Text segment:
□ □ □
2014 marks the 60th anniversary of Ishirô Hondo’s original Gojira, the Japanese monster-movie classic which spawned 27 sequels, countless imitators and knock-offs, and a still-loathed 1998 American remake directed by Independence Day's Roland Emmerich. The latest Hollywood rendering of everyone's favorite giant death-lizard, Godzilla opens May 16th and is directed by Gareth Edwards, who makes a wholesale jump from the acclaimed low-budget indie Monsters to a big-budget reboot with an impressive ensemble cast.

Godzilla is one of the titles we've been looking forward to for some time, with a series of strong trailers and preview clips gradually revealing more and more of the titular beast and the additional "MUTOS" that menace our human cast, which includes Bryan Cranston (Breaking Bad), Ken Watanabe (Inception), Aaron Taylor-Johnson (Kick-Ass 2) and Elizabeth Olsen (Oldboy).

Some early audience reactions suggested that the film takes its time in revealing the big attraction, but were overall mostly positive. We now have an early batch of critics' reviews, and the overall consensus is decidedly mixed.
□ □ □
Data excerpt:
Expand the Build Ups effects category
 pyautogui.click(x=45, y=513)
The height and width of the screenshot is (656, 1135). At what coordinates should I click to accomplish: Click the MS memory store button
□ □ □
Given problem 1:
In the Godzilla article, who directed the 1998 American remake?
Given problem 2:
Continue the Godzilla article from its last sentence.

Expected output 1:
Roland Emmerich

Expected output 2:
The following spoiler-free excerpt perhaps sums up the majority of the criticisms - slam-bang action and destruction, with the human drama falling short (click the links for the full reviews):

Film.com

The best thing about this new 'Godzilla' is that it spares no expense or effort to deliver big, burly IMAX-ified action. Godzilla and diverse other radioactive giant creatures feud, flail at and fight each other and lay waste to huge cities as part of their combat here, and it’s all amazingly shot. The worst thing about this new 'Godzilla' is how that’s the best thing about it.

Godzilla Extended Trailer Still

To be fair, no one should walk into a movie called Godzilla expecting a Downton Abbey-level chamber drama, but several reviews emphasize how the film struggles to balance the human characters with the destruction on display.

For instance:

Variety

Edwards seems to have miscalculated our investment in his cast […] simultaneously underestimating how satisfying some good old-fashioned monster-on-MUTO action can be.

The Wrap

Director Gareth Edwards (Monsters) gets the money shots right, but neither he nor screenwriter Max Borenstein (working from a story by David Callaham) make the human characters interesting enough to get us through two mostly Godzilla-free acts.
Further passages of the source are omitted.